[Collected data entries]
+ + +

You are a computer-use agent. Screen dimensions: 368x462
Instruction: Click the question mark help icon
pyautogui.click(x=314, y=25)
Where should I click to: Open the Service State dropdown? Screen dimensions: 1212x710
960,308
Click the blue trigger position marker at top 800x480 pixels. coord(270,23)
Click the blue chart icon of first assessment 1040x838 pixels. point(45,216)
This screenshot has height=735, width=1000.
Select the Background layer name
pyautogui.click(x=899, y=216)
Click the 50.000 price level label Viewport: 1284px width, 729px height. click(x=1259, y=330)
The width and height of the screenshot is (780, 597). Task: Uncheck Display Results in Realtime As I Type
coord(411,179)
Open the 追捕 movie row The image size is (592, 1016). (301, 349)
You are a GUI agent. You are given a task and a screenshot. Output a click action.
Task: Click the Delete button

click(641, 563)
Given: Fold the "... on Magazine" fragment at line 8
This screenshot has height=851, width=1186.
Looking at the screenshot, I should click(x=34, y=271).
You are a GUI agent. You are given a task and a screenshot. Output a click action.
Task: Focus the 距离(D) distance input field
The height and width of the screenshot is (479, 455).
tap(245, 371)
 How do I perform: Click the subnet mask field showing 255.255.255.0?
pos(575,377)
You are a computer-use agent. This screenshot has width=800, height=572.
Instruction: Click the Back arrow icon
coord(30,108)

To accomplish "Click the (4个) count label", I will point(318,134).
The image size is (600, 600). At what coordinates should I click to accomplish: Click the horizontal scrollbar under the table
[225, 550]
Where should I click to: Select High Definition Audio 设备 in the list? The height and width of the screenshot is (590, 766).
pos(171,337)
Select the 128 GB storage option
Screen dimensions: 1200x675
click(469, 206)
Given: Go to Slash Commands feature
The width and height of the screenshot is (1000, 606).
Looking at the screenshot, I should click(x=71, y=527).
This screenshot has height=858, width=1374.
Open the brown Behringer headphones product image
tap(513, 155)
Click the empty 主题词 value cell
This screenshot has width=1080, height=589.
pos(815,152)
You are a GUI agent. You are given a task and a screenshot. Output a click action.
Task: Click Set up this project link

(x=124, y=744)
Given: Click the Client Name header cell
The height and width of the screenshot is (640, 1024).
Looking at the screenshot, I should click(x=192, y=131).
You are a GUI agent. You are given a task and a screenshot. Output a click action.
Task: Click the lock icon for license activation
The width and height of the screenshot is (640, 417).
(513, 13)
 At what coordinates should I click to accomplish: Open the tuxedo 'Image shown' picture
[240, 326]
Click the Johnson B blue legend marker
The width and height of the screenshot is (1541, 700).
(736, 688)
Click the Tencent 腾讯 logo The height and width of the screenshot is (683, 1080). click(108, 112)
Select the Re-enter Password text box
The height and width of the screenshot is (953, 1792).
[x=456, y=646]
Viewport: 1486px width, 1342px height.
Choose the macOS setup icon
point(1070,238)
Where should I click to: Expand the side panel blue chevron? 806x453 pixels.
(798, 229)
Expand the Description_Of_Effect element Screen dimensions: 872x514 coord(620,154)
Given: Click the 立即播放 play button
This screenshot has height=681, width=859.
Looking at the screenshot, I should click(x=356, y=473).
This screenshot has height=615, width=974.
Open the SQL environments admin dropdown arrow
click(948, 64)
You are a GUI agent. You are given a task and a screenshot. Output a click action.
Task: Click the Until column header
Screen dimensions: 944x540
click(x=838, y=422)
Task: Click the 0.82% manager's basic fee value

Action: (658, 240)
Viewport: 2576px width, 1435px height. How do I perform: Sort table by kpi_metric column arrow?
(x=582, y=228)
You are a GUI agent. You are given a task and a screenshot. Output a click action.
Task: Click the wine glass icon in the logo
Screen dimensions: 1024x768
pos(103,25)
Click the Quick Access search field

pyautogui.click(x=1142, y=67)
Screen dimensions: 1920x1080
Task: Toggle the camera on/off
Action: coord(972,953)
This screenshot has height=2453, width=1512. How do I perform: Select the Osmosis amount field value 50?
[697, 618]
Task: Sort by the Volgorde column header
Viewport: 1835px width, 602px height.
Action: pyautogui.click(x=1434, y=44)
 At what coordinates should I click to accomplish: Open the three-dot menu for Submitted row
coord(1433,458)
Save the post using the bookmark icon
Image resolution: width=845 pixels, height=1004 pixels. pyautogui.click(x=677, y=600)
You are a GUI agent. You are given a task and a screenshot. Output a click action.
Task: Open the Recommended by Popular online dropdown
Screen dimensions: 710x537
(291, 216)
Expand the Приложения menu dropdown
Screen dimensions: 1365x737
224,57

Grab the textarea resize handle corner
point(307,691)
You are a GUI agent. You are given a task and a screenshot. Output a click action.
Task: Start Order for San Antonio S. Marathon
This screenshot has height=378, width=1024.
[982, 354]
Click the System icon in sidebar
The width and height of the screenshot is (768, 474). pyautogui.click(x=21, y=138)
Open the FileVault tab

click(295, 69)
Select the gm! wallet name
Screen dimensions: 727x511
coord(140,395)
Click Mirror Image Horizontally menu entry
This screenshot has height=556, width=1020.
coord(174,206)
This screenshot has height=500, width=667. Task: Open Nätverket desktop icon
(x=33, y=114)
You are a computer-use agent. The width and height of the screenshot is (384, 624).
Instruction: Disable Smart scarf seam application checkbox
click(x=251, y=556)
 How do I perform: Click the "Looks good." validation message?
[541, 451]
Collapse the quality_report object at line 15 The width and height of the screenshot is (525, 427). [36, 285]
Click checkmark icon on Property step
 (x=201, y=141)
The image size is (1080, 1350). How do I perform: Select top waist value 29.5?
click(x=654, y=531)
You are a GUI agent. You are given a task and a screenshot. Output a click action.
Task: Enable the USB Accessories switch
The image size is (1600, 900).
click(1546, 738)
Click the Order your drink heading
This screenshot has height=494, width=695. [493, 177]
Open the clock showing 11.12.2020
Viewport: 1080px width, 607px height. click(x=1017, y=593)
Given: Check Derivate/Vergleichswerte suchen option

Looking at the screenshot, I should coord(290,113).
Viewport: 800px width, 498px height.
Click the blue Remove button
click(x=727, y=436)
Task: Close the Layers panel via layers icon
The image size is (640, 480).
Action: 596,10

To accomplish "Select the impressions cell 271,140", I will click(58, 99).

+ + +

*Description of the task*:
Print every record above exactly as it stands.

*Answer*:
You are a computer-use agent. Screen dimensions: 368x462
Instruction: Click the question mark help icon
pyautogui.click(x=314, y=25)
Where should I click to: Open the Service State dropdown? Screen dimensions: 1212x710
960,308
Click the blue trigger position marker at top 800x480 pixels. coord(270,23)
Click the blue chart icon of first assessment 1040x838 pixels. point(45,216)
This screenshot has height=735, width=1000.
Select the Background layer name
pyautogui.click(x=899, y=216)
Click the 50.000 price level label Viewport: 1284px width, 729px height. click(x=1259, y=330)
The width and height of the screenshot is (780, 597). Task: Uncheck Display Results in Realtime As I Type
coord(411,179)
Open the 追捕 movie row The image size is (592, 1016). (301, 349)
You are a GUI agent. You are given a task and a screenshot. Output a click action.
Task: Click the Delete button

click(641, 563)
Given: Fold the "... on Magazine" fragment at line 8
This screenshot has height=851, width=1186.
Looking at the screenshot, I should click(x=34, y=271).
You are a GUI agent. You are given a task and a screenshot. Output a click action.
Task: Focus the 距离(D) distance input field
The height and width of the screenshot is (479, 455).
tap(245, 371)
 How do I perform: Click the subnet mask field showing 255.255.255.0?
pos(575,377)
You are a computer-use agent. This screenshot has width=800, height=572.
Instruction: Click the Back arrow icon
coord(30,108)

To accomplish "Click the (4个) count label", I will point(318,134).
The image size is (600, 600). At what coordinates should I click to accomplish: Click the horizontal scrollbar under the table
[225, 550]
Where should I click to: Select High Definition Audio 设备 in the list? The height and width of the screenshot is (590, 766).
pos(171,337)
Select the 128 GB storage option
Screen dimensions: 1200x675
click(469, 206)
Given: Go to Slash Commands feature
The width and height of the screenshot is (1000, 606).
Looking at the screenshot, I should click(x=71, y=527).
This screenshot has height=858, width=1374.
Open the brown Behringer headphones product image
tap(513, 155)
Click the empty 主题词 value cell
This screenshot has width=1080, height=589.
pos(815,152)
You are a GUI agent. You are given a task and a screenshot. Output a click action.
Task: Click Set up this project link

(x=124, y=744)
Given: Click the Client Name header cell
The height and width of the screenshot is (640, 1024).
Looking at the screenshot, I should click(x=192, y=131).
You are a GUI agent. You are given a task and a screenshot. Output a click action.
Task: Click the lock icon for license activation
The width and height of the screenshot is (640, 417).
(513, 13)
 At what coordinates should I click to accomplish: Open the tuxedo 'Image shown' picture
[240, 326]
Click the Johnson B blue legend marker
The width and height of the screenshot is (1541, 700).
(736, 688)
Click the Tencent 腾讯 logo The height and width of the screenshot is (683, 1080). click(108, 112)
Select the Re-enter Password text box
The height and width of the screenshot is (953, 1792).
[x=456, y=646]
Viewport: 1486px width, 1342px height.
Choose the macOS setup icon
point(1070,238)
Where should I click to: Expand the side panel blue chevron? 806x453 pixels.
(798, 229)
Expand the Description_Of_Effect element Screen dimensions: 872x514 coord(620,154)
Given: Click the 立即播放 play button
This screenshot has height=681, width=859.
Looking at the screenshot, I should click(x=356, y=473).
This screenshot has height=615, width=974.
Open the SQL environments admin dropdown arrow
click(948, 64)
You are a GUI agent. You are given a task and a screenshot. Output a click action.
Task: Click the Until column header
Screen dimensions: 944x540
click(x=838, y=422)
Task: Click the 0.82% manager's basic fee value

Action: (658, 240)
Viewport: 2576px width, 1435px height. How do I perform: Sort table by kpi_metric column arrow?
(x=582, y=228)
You are a GUI agent. You are given a task and a screenshot. Output a click action.
Task: Click the wine glass icon in the logo
Screen dimensions: 1024x768
pos(103,25)
Click the Quick Access search field

pyautogui.click(x=1142, y=67)
Screen dimensions: 1920x1080
Task: Toggle the camera on/off
Action: coord(972,953)
This screenshot has height=2453, width=1512. How do I perform: Select the Osmosis amount field value 50?
[697, 618]
Task: Sort by the Volgorde column header
Viewport: 1835px width, 602px height.
Action: pyautogui.click(x=1434, y=44)
 At what coordinates should I click to accomplish: Open the three-dot menu for Submitted row
coord(1433,458)
Save the post using the bookmark icon
Image resolution: width=845 pixels, height=1004 pixels. pyautogui.click(x=677, y=600)
You are a GUI agent. You are given a task and a screenshot. Output a click action.
Task: Open the Recommended by Popular online dropdown
Screen dimensions: 710x537
(291, 216)
Expand the Приложения menu dropdown
Screen dimensions: 1365x737
224,57

Grab the textarea resize handle corner
point(307,691)
You are a GUI agent. You are given a task and a screenshot. Output a click action.
Task: Start Order for San Antonio S. Marathon
This screenshot has height=378, width=1024.
[982, 354]
Click the System icon in sidebar
The width and height of the screenshot is (768, 474). pyautogui.click(x=21, y=138)
Open the FileVault tab

click(295, 69)
Select the gm! wallet name
Screen dimensions: 727x511
coord(140,395)
Click Mirror Image Horizontally menu entry
This screenshot has height=556, width=1020.
coord(174,206)
This screenshot has height=500, width=667. Task: Open Nätverket desktop icon
(x=33, y=114)
You are a computer-use agent. The width and height of the screenshot is (384, 624).
Instruction: Disable Smart scarf seam application checkbox
click(x=251, y=556)
 How do I perform: Click the "Looks good." validation message?
[541, 451]
Collapse the quality_report object at line 15 The width and height of the screenshot is (525, 427). [36, 285]
Click checkmark icon on Property step
 (x=201, y=141)
The image size is (1080, 1350). How do I perform: Select top waist value 29.5?
click(x=654, y=531)
You are a GUI agent. You are given a task and a screenshot. Output a click action.
Task: Enable the USB Accessories switch
The image size is (1600, 900).
click(1546, 738)
Click the Order your drink heading
This screenshot has height=494, width=695. [493, 177]
Open the clock showing 11.12.2020
Viewport: 1080px width, 607px height. click(x=1017, y=593)
Given: Check Derivate/Vergleichswerte suchen option

Looking at the screenshot, I should coord(290,113).
Viewport: 800px width, 498px height.
Click the blue Remove button
click(x=727, y=436)
Task: Close the Layers panel via layers icon
The image size is (640, 480).
Action: 596,10

To accomplish "Select the impressions cell 271,140", I will click(58, 99).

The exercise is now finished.